I will tell you though that some years ago (more than I care to reveal thank you very much) I was enrolled in Shakespeare 201, the first in a trilogy of classes required of all students who hoped to graduate with a degree in English. I had a brilliant teacher and wanted to make notes about his comments about the text. I literally could not bring myself to write in the book. My complete set of Shakespeare was a beautiful book and had been given to me on Valentines Day. I loved that book.
I ended up buying a tattered used version of the Riverside Shakespeare, stripping out the pages and xeroxing them so I could mark them up with impunity.
To this day I don’t write in books, but honestly I wish I could. That sense of personal interaction with a book, with a writer, is one of the reasons I love to read. And once I’ve read a book, it’s hard to go back and find that perfect sentence “Dear Reader, I decked the bitch” unless the page has been marked in some way.
I’m not suggesting you give kids crayons and books at the same time, and I appreciate the loving care that my mother took with books that she knew I’d value in later years (books my grandfather had in his bookshop; had kept after his years on the sales force at Simon and Schuster; given to me by other book loving members of the family troupe.)
But I also don’t think grownups need bibs with their lunch or to have their hand held crossing Fifth Avenue.
We’re grownups now. Write in your books! Feel free to throw them away (or better yet, give them to a charitable cause-see Abby's post below for a good first start).
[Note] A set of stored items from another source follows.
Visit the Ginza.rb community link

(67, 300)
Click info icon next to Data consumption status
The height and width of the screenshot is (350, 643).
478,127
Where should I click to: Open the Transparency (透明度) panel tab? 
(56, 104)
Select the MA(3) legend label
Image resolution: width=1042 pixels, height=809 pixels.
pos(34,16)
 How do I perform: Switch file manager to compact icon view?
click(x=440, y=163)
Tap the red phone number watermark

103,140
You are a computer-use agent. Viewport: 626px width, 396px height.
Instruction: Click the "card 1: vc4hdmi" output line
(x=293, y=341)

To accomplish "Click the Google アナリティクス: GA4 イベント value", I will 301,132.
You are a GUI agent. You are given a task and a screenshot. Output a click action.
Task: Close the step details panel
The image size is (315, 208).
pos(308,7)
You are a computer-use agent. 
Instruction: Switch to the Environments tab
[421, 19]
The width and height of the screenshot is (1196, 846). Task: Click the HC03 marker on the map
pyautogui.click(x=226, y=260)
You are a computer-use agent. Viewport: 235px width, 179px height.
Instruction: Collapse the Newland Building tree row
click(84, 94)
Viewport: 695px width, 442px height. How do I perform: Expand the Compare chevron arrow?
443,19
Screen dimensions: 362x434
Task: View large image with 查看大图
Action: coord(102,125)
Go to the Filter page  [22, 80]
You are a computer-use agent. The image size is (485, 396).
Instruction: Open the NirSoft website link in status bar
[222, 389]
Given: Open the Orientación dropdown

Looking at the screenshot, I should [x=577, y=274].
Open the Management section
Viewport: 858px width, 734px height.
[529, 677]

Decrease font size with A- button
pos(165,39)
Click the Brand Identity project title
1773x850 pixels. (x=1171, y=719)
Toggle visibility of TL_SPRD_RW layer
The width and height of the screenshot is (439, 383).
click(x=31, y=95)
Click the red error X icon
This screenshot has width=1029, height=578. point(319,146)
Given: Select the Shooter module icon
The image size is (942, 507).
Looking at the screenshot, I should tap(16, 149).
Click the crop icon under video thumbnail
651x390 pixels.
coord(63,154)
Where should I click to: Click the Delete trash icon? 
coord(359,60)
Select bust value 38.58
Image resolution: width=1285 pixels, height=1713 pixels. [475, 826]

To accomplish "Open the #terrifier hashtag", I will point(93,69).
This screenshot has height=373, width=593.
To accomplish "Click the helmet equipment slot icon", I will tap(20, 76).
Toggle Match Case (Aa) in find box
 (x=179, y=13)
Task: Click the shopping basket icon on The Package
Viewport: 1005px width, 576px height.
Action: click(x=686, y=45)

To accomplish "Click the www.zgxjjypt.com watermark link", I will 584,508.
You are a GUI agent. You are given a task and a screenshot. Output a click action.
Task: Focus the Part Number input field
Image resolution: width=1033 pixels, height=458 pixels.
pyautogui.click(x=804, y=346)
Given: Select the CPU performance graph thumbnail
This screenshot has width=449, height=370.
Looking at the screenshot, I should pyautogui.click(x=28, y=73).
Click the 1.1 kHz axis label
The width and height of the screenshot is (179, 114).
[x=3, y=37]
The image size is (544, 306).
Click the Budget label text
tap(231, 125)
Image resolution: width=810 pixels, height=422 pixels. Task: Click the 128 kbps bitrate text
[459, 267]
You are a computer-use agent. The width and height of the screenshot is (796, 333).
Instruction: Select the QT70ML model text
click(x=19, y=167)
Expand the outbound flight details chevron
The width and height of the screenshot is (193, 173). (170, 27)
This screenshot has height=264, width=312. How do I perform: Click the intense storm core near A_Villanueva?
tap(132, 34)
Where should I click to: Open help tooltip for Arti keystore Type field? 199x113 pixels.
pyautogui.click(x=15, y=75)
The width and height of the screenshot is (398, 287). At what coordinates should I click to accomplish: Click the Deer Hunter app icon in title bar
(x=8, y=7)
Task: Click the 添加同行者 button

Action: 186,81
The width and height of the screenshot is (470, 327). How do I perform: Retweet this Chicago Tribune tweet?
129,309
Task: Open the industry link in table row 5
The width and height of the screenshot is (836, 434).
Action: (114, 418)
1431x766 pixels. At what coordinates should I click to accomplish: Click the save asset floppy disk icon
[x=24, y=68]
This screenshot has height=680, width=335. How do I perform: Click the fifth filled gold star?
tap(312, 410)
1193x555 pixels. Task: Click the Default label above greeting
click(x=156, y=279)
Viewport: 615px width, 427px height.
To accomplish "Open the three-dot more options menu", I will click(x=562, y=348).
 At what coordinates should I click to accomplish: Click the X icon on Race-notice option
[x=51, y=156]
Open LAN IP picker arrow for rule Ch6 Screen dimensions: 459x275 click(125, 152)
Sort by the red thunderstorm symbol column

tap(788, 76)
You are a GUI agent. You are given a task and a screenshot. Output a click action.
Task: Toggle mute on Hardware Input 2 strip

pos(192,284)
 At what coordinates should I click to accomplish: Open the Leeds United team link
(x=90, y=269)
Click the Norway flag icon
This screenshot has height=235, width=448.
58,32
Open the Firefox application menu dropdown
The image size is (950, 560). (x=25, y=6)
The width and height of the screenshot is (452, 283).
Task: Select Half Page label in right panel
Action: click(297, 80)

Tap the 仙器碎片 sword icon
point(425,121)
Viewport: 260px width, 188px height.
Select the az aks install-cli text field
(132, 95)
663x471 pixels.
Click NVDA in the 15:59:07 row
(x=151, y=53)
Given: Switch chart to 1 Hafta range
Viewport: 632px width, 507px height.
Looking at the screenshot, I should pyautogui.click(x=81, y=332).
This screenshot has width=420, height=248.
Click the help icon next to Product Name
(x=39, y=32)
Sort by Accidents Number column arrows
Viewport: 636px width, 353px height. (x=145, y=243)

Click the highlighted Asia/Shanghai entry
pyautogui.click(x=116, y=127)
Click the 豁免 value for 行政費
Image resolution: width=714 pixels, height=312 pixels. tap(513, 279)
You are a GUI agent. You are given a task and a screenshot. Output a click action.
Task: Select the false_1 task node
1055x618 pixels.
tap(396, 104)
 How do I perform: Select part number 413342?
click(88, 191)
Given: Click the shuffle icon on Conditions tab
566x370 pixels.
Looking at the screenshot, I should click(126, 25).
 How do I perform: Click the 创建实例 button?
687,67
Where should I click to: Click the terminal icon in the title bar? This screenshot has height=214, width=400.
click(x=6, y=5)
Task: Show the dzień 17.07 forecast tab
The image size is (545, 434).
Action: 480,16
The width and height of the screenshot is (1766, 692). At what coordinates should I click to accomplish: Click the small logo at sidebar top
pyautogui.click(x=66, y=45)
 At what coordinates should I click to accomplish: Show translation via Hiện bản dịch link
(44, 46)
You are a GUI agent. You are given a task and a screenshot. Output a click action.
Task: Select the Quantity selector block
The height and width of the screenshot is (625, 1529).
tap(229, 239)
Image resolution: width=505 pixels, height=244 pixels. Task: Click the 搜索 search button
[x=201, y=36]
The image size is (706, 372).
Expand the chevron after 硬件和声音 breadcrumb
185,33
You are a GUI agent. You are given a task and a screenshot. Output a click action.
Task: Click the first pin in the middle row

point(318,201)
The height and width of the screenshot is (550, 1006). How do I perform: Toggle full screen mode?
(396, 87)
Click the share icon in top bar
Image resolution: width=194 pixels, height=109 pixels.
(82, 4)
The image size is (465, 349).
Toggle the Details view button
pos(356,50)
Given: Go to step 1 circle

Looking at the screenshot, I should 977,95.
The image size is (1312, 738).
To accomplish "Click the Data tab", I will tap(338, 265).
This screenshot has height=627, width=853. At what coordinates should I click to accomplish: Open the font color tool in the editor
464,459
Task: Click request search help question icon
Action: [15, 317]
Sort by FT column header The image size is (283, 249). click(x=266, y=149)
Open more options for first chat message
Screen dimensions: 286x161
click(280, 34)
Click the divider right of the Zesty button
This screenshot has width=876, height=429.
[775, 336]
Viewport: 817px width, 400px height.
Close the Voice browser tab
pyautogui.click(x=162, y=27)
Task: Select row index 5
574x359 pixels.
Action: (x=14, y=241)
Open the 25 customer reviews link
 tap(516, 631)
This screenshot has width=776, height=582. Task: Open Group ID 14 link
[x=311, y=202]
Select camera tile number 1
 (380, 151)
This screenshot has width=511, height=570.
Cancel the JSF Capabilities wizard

And if you don’t own a single book, you’re not only NOT the village idiot, you’re becoming a Zen Bookist. Welcome to the fold.
Well said. I love my Riverside Shakespeare (and Chaucer), and I'd never write in them...but I DO allow myself to write on textbooks, and I do turn down corners (gasp).
I love the parallel to the buggy whip.
Posted by: Susan Adrian | February 26, 2008 at 10:37 AM
I'm glad I'm not the only one who feels this way. I've never felt books needed to be coddled, because it wasn't the physical product that mattered to me. In fact, I prefer mass market paperbacks to hard or trade paper.
Posted by: Anon | February 26, 2008 at 01:11 PM
I couldn't bear to write in my Riverside Chaucer either...but I would take it out to the barn and read aloud to the horses in the pasture. One of them in particular seemed to enjoy listening, but would occasionally smear grass across the page when looking too closely. (Or perhaps that's horsey highlighting?)
Posted by: Abby Zidle | February 26, 2008 at 08:58 PM
I have many books, and I frequent the library because I can not afford to own all of the books I love.
Some of my most cherished possessions are signed first editions of special books friends and family have given me for special occasions.
I write in some books, throw some books across the room (NOT library books) and "love to death" some of my favorites.
That said, I can understand those who "travel more lightly" through life than I do.
Posted by: Fiona | February 26, 2008 at 09:03 PM
I feel much better now. Once I've read a book, unless it's a signed copy, a recent reference book, or very special, I pass it on either to friends or through donation. In all this time I've only reacquired a couple of books.